**PROVIDED INFORMATION**
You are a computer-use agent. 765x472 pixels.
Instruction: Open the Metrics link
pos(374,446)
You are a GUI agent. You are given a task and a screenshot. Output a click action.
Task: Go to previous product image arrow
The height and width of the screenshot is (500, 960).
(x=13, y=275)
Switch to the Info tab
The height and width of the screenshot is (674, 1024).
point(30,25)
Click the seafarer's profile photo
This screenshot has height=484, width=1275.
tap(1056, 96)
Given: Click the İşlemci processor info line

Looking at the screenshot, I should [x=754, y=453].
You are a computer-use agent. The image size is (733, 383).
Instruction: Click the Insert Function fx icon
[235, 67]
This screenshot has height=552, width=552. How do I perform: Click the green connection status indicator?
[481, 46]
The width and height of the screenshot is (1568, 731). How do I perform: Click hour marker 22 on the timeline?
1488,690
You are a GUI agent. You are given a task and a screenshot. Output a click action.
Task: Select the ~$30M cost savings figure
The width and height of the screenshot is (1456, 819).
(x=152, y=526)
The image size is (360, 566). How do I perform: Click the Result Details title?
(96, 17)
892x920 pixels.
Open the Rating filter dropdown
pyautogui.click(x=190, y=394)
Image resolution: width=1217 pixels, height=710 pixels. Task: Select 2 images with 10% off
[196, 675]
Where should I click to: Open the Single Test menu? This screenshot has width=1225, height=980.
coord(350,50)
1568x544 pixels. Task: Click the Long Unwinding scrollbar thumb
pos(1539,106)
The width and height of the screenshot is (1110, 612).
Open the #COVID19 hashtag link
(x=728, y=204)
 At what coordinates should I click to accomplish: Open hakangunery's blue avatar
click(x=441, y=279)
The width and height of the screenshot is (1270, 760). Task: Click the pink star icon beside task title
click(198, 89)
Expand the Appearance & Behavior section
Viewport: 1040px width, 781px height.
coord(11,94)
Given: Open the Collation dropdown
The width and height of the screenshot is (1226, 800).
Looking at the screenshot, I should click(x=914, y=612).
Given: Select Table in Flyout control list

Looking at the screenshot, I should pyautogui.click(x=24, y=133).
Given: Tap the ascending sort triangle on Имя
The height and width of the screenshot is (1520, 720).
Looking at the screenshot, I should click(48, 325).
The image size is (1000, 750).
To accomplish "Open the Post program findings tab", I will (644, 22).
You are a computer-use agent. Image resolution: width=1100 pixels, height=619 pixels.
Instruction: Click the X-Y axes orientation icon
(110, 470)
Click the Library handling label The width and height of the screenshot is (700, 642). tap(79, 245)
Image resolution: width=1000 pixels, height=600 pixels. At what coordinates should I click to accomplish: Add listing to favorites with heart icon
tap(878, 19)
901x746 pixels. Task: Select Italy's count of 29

**EXERCISE DESCRIPTION**
Reproduce, exactly and in full, the lines from the one that contains "Where should I" to the end of the material.

**ANSWER FOR THE TASK**
Where should I click to: Open the Single Test menu? This screenshot has width=1225, height=980.
coord(350,50)
1568x544 pixels. Task: Click the Long Unwinding scrollbar thumb
pos(1539,106)
The width and height of the screenshot is (1110, 612).
Open the #COVID19 hashtag link
(x=728, y=204)
 At what coordinates should I click to accomplish: Open hakangunery's blue avatar
click(x=441, y=279)
The width and height of the screenshot is (1270, 760). Task: Click the pink star icon beside task title
click(198, 89)
Expand the Appearance & Behavior section
Viewport: 1040px width, 781px height.
coord(11,94)
Given: Open the Collation dropdown
The width and height of the screenshot is (1226, 800).
Looking at the screenshot, I should click(x=914, y=612).
Given: Select Table in Flyout control list

Looking at the screenshot, I should pyautogui.click(x=24, y=133).
Given: Tap the ascending sort triangle on Имя
The height and width of the screenshot is (1520, 720).
Looking at the screenshot, I should click(48, 325).
The image size is (1000, 750).
To accomplish "Open the Post program findings tab", I will (644, 22).
You are a computer-use agent. Image resolution: width=1100 pixels, height=619 pixels.
Instruction: Click the X-Y axes orientation icon
(110, 470)
Click the Library handling label The width and height of the screenshot is (700, 642). tap(79, 245)
Image resolution: width=1000 pixels, height=600 pixels. At what coordinates should I click to accomplish: Add listing to favorites with heart icon
tap(878, 19)
901x746 pixels. Task: Select Italy's count of 29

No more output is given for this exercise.